正文 →
在使用flink kafka connector的时候，一般都直接像下面这样直接拷贝模板就拿来用了：

Properties properties = new Properties();
properties.setProperty("bootstrap.servers", "localhost:9092");
properties.setProperty("group.id", "test");
env.addSource(
    new FlinkKafkaConsumer011<>("topic", new SimpleStringSchema(), properties)
).print();

 从来没去研究里面的代码调用流程，这两天因为需要对它进行改造，所以就研究了一下。

flink kafka connector 调用关系

想找一个自动生成调用关系的IDEA插件，找了半天没找到，只好画了一个简单的流程图，凑活看吧

 

 

消费过程

    　　当我们新建一个FlinkKafkaConsumer011的时候，根据继承关系，我们依次调用FlinkKafkaConsumer010、FlinkKafkaConsumer09、FlinkKafkaConsumerBase等父类的构造方法，在这过程中，还会生成每个类对应的KafkaFetcher和PartitionDiscover.
    　　FlinkKafkaConsumer作为Flink的一个source，它除了实现了sourceFunction的open、run、cancel、close等方法之外，为了保证excatly once 语义，它也实现了CheckpointedFunction，重写了snapshotState和initializeState方法来保证任务在异常恢复的时候，能从上次checkpoint的地方恢复。
    　　先从open方法看起，open方法的解析如下代码里的注释：

  @Override
    public void open(Configuration configuration) throws Exception {
        // 设置提交模式，没有启用checkpoint则周期性向kafka提交，启用了checkpoint的话，则在checkpoint的时候向kafka集群提交offset
        this.offsetCommitMode = OffsetCommitModes.fromConfiguration(
                getIsAutoCommitEnabled(),
                enableCommitOnCheckpoints,
                ((StreamingRuntimeContext) getRuntimeContext()).isCheckpointingEnabled());

        // 新建一个“分区发现器”，用于自动获取新分区，FlinkKafkaConsumer011中起作用的是Kafka09PartitionDiscoverer
        this.partitionDiscoverer = createPartitionDiscoverer(
                topicsDescriptor,
                getRuntimeContext().getIndexOfThisSubtask(),
                getRuntimeContext().getNumberOfParallelSubtasks());
        this.partitionDiscoverer.open();
        //获取消费的起始位置,存在subscribedPartitionsToStartOffsets这个map里
        subscribedPartitionsToStartOffsets = new HashMap<>();
        final List<KafkaTopicPartition> allPartitions = partitionDiscoverer.discoverPartitions();
        //如果是从checkpoint恢复，则去checkpoint里获取消费的起点
        if (restoredState != null) {
            .......
        } 
        //如果是重新启动，则根据配置的startupMode来决定从哪儿（EARLIEST/LATEST/TIMESTAMP/SPECIFIC_OFFSETS/GROUP_OFFSETS）启动消费
        else {
            .......

任务说明 →
A. 请从“当我们新建一个FlinkKa”开始，一直抄写到“itionDiscover.”为止，把正文中的这一段原样誊写下来。
B. 根据正文，在FlinkKafkaConsumer011中起作用的分区发现器是哪一个？
后面的资料与正文内容没有关系。

数据部分 →
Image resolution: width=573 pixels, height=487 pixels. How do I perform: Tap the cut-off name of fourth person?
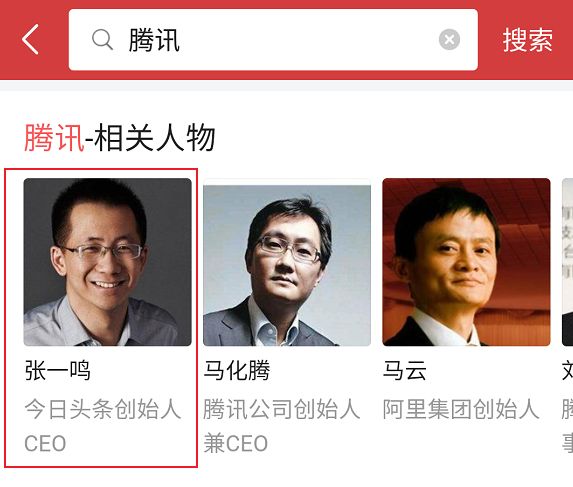[568, 370]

参考答案 →
A.
当我们新建一个FlinkKafkaConsumer011的时候，根据继承关系，我们依次调用FlinkKafkaConsumer010、FlinkKafkaConsumer09、FlinkKafkaConsumerBase等父类的构造方法，在这过程中，还会生成每个类对应的KafkaFetcher和PartitionDiscover.

B. Kafka09PartitionDiscoverer